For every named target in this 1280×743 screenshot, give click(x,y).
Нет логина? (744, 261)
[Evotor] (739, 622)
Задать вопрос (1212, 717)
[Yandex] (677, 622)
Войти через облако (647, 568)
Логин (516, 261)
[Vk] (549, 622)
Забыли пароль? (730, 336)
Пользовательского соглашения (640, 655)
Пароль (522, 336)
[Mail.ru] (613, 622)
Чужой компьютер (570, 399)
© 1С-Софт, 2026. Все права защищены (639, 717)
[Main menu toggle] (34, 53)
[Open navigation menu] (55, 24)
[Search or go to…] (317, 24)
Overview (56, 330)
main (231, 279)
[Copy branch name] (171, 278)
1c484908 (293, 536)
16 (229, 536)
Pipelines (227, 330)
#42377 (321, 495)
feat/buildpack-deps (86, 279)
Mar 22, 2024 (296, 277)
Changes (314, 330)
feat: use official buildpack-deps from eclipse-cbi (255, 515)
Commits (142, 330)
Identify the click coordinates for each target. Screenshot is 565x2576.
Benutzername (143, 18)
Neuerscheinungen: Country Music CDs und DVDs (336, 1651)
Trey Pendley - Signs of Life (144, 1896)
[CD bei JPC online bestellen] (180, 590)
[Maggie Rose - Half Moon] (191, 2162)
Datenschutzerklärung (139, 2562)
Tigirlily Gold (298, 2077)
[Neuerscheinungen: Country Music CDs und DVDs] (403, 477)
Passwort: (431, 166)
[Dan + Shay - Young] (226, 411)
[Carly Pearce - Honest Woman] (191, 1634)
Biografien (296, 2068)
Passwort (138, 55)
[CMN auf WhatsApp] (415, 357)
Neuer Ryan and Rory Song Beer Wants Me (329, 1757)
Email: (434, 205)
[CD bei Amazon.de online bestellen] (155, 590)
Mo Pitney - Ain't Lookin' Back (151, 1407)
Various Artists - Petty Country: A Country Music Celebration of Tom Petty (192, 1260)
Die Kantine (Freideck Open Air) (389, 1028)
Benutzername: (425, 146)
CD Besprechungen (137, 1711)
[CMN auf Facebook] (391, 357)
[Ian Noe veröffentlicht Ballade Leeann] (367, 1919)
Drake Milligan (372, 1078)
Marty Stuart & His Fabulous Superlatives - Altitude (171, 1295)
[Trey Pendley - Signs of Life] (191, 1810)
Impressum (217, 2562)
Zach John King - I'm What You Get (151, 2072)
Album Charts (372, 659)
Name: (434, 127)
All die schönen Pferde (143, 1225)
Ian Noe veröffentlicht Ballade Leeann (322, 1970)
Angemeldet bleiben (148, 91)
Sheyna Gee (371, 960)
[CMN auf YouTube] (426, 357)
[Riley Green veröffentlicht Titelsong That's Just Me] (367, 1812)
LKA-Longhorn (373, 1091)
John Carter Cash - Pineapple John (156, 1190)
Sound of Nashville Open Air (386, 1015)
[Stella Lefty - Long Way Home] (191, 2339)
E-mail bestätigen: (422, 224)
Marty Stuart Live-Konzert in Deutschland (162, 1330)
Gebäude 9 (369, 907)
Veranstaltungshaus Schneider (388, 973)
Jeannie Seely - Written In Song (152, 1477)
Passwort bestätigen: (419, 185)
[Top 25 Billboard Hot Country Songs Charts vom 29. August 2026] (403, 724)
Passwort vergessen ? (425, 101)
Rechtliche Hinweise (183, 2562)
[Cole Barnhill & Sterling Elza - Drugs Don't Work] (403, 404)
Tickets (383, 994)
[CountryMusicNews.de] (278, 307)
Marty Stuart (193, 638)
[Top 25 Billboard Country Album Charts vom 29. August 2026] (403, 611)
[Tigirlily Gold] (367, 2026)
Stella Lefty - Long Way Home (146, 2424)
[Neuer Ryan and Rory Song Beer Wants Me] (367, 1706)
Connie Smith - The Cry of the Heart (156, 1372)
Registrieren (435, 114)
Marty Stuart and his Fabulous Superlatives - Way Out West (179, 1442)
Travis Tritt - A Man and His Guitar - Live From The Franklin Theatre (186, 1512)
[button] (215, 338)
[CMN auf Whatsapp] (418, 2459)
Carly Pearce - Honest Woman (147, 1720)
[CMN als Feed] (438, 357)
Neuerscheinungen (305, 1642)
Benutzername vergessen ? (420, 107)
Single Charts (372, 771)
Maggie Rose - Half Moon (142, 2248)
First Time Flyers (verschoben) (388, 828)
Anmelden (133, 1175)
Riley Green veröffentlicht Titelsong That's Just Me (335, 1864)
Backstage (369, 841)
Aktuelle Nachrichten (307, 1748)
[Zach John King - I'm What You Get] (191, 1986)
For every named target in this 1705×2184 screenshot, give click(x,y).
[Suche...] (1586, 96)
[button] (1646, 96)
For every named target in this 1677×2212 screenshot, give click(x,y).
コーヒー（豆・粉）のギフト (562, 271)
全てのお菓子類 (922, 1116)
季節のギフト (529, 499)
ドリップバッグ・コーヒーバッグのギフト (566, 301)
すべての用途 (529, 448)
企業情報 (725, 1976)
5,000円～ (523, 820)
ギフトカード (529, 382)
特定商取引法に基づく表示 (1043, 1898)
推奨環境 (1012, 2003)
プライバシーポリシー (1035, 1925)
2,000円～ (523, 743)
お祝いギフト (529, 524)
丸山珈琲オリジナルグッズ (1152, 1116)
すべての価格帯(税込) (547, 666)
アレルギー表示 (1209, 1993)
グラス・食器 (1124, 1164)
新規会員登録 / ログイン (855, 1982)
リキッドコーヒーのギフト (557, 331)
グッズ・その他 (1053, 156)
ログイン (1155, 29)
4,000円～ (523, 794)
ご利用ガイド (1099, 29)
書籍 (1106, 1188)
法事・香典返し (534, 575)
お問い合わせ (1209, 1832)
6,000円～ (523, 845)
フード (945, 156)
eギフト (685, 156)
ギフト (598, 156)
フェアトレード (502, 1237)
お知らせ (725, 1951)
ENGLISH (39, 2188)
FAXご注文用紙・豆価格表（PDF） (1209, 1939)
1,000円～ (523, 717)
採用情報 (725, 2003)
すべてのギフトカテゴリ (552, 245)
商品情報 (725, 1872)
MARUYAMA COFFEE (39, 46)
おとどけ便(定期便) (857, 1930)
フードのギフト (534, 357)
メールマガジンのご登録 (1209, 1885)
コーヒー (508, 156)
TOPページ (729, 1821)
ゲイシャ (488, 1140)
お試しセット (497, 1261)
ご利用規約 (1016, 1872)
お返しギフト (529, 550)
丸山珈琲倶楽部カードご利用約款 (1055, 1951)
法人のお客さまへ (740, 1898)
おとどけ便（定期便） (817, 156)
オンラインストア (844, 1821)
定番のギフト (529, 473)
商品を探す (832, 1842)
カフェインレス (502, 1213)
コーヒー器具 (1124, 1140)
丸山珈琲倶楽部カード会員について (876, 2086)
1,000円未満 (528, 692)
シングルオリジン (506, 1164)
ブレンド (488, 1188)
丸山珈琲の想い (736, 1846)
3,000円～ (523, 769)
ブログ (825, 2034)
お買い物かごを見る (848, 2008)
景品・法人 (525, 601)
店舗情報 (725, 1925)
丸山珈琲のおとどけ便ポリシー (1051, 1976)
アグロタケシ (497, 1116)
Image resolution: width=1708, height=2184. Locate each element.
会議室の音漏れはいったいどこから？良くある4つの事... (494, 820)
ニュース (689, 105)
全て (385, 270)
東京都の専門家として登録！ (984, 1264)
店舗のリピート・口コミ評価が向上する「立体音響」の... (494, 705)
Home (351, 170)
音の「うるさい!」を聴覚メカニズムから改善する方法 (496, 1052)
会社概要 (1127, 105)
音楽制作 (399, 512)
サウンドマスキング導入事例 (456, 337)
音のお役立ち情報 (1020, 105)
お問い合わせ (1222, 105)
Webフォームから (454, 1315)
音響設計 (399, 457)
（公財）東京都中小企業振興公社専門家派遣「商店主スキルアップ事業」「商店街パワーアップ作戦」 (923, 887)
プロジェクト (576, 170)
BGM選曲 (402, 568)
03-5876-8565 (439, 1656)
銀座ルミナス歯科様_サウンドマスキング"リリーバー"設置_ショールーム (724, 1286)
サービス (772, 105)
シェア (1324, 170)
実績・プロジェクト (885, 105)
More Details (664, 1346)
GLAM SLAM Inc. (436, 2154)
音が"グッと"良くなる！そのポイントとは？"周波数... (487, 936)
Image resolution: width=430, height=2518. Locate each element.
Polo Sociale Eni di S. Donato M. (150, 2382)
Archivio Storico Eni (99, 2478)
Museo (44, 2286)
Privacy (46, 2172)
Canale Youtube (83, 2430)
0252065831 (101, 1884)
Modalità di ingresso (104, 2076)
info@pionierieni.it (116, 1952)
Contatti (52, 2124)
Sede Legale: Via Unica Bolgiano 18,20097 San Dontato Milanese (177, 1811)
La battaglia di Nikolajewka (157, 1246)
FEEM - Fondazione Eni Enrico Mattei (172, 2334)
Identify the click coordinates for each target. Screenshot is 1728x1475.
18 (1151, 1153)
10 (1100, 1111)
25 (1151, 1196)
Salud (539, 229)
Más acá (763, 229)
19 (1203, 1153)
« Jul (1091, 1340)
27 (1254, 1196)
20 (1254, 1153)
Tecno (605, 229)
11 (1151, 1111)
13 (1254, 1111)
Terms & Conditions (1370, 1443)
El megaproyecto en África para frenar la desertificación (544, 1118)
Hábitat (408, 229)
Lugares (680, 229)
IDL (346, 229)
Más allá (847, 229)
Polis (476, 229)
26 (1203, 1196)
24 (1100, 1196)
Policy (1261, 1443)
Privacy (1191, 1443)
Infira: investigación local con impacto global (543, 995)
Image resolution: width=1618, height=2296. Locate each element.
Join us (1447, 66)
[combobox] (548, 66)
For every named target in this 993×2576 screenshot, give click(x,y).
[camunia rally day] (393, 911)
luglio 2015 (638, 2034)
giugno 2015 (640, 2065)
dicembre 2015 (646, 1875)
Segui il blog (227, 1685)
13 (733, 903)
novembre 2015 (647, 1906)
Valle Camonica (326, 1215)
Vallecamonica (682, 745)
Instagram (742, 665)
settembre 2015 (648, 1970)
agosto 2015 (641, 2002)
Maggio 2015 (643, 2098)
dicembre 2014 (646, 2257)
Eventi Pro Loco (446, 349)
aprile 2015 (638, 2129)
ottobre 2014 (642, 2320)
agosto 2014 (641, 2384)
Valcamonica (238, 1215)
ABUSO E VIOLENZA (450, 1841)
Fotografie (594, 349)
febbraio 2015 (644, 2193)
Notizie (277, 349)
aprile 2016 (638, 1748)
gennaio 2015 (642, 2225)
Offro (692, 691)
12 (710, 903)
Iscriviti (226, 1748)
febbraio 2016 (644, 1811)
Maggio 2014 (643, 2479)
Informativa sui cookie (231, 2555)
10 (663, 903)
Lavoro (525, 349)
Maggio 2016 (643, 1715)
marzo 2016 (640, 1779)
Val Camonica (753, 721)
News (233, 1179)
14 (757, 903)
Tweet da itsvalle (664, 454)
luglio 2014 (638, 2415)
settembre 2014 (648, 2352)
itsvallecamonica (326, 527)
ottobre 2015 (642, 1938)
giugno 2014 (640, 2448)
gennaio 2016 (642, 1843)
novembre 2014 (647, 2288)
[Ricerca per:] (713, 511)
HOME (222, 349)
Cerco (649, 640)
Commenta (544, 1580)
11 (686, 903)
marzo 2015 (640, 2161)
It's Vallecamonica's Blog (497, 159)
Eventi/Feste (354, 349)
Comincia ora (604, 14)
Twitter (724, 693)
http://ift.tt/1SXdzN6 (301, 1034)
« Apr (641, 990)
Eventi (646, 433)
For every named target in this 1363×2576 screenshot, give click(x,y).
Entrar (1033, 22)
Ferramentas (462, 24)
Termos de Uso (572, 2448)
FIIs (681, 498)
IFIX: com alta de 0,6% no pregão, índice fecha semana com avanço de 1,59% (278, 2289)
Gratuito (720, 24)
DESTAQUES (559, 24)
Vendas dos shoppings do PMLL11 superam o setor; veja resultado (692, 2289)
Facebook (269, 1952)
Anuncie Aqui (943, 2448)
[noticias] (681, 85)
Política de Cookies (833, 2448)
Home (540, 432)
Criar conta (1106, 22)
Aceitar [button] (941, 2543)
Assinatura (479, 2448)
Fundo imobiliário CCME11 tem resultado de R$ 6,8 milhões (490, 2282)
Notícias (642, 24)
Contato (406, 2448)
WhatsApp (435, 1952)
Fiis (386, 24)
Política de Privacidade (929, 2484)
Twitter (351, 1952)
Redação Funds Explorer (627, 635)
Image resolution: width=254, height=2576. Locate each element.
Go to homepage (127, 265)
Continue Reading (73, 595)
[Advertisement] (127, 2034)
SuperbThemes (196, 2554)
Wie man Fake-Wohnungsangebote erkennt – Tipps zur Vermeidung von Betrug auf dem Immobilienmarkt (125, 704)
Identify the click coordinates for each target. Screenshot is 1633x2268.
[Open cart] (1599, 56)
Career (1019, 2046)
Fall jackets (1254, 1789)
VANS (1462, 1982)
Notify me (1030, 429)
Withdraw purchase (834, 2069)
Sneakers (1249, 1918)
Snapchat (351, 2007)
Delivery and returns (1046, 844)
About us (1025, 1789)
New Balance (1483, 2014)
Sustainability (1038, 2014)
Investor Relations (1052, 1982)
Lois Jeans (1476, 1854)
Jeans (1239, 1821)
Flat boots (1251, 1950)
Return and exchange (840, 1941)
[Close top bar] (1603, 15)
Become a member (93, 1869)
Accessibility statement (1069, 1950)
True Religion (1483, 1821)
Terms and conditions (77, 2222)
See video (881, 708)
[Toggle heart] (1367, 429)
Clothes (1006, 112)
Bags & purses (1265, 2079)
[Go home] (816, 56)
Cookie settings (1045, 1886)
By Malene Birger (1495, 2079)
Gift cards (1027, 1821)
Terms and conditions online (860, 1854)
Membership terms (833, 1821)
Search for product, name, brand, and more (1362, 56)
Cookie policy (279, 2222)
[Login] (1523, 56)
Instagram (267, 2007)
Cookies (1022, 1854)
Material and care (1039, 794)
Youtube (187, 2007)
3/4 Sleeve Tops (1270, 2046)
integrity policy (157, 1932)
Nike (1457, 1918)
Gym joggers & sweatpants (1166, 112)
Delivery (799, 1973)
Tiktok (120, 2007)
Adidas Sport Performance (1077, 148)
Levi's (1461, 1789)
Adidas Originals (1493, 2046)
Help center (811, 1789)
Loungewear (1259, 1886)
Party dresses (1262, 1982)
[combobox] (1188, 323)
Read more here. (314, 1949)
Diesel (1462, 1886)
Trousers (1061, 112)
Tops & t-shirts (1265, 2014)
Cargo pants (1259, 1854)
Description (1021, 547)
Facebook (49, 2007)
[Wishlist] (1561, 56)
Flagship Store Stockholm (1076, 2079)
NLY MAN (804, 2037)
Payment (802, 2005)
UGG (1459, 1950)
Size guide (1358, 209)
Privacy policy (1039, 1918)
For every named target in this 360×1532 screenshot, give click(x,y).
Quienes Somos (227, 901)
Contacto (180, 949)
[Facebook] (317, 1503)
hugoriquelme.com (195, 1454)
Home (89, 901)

● ● ●

■ Task statement
Across the listing above, count every line containing the string "Image" and give the result with no comment.

■ Response to this task
4